Task material:

-=-=-=-=-

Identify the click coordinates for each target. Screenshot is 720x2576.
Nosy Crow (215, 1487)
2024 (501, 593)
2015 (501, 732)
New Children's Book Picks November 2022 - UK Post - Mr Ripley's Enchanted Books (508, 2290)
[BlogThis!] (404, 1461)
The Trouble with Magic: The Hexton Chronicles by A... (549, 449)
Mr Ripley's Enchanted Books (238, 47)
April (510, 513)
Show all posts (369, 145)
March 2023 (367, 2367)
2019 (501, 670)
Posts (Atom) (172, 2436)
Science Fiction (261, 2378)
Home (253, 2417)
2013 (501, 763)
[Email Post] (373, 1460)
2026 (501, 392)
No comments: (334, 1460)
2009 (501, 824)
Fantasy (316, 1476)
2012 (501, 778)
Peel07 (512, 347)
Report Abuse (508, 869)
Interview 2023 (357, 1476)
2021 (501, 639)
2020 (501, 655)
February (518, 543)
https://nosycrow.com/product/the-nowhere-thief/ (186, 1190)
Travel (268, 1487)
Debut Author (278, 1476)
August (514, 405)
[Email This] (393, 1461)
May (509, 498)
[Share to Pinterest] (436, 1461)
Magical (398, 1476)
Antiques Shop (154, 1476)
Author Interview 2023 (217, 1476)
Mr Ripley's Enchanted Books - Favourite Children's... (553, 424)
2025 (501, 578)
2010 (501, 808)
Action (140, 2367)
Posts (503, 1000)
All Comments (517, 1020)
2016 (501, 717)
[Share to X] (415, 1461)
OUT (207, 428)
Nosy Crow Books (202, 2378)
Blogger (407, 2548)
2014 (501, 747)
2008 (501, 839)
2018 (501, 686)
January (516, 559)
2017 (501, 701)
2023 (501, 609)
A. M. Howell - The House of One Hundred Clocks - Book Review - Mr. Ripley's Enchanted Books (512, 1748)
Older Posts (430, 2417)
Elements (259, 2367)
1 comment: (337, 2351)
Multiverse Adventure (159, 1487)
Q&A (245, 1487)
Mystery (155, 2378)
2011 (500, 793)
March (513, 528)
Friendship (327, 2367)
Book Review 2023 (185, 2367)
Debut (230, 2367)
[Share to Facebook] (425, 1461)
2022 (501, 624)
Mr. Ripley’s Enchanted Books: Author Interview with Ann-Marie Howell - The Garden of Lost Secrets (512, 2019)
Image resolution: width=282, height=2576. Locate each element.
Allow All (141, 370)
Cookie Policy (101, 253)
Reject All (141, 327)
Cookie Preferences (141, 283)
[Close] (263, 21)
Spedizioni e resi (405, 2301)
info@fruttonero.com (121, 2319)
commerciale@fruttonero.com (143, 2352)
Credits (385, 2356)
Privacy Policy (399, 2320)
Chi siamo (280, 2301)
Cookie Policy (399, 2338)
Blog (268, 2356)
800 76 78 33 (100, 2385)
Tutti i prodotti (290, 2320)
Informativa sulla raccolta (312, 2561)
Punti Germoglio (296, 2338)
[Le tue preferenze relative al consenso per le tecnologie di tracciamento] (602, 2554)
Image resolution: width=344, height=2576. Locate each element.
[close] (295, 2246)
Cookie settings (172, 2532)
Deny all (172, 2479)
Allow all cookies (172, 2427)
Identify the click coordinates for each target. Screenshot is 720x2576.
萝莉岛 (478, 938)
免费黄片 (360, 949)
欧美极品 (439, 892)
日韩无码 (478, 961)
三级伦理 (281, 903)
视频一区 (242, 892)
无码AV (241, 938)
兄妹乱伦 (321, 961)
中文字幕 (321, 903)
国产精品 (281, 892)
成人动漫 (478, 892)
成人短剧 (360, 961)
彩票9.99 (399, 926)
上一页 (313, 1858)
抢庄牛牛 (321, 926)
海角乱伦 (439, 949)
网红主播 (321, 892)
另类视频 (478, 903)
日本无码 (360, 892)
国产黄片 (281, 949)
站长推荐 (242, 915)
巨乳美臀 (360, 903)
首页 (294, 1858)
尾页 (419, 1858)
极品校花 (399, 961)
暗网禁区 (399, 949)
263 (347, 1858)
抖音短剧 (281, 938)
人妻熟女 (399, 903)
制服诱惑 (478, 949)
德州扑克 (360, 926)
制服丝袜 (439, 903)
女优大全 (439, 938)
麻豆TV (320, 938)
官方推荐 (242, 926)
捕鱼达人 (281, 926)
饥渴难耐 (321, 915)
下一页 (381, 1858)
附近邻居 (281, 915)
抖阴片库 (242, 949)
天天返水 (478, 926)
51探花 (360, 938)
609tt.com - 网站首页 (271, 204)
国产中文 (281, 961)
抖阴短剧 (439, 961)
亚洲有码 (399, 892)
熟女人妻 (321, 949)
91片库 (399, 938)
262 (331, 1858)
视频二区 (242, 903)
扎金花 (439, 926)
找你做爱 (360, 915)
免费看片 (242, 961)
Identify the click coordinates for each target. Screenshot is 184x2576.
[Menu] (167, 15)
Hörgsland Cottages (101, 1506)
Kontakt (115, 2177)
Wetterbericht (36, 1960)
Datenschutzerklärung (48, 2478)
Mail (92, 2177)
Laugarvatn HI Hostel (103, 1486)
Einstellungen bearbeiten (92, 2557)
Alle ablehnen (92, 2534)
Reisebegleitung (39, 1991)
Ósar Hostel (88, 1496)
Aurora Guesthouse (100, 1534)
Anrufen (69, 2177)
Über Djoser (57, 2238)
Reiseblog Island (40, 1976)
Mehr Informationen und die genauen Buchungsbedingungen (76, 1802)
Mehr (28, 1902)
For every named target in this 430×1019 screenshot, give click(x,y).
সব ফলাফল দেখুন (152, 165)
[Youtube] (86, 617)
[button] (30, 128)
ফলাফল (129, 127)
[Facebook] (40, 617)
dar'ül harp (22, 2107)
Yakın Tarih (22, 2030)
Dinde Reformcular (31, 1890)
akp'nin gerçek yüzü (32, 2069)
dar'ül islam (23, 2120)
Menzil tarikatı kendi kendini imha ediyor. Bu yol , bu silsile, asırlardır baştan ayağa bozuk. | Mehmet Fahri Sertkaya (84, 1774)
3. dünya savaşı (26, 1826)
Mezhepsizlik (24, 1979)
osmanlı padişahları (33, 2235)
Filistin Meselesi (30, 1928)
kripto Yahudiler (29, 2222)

-=-=-=-=-

Goal of the exercise: Once you reach the line with "Report Abuse (508, 869)" in the data above, copy it and every line after it exactly, up to and including the line with "Posts (503, 1000)".

Task result:
Report Abuse (508, 869)
Interview 2023 (357, 1476)
2021 (501, 639)
2020 (501, 655)
February (518, 543)
https://nosycrow.com/product/the-nowhere-thief/ (186, 1190)
Travel (268, 1487)
Debut Author (278, 1476)
August (514, 405)
[Email This] (393, 1461)
May (509, 498)
[Share to Pinterest] (436, 1461)
Magical (398, 1476)
Antiques Shop (154, 1476)
Author Interview 2023 (217, 1476)
Mr Ripley's Enchanted Books - Favourite Children's... (553, 424)
2025 (501, 578)
2010 (501, 808)
Action (140, 2367)
Posts (503, 1000)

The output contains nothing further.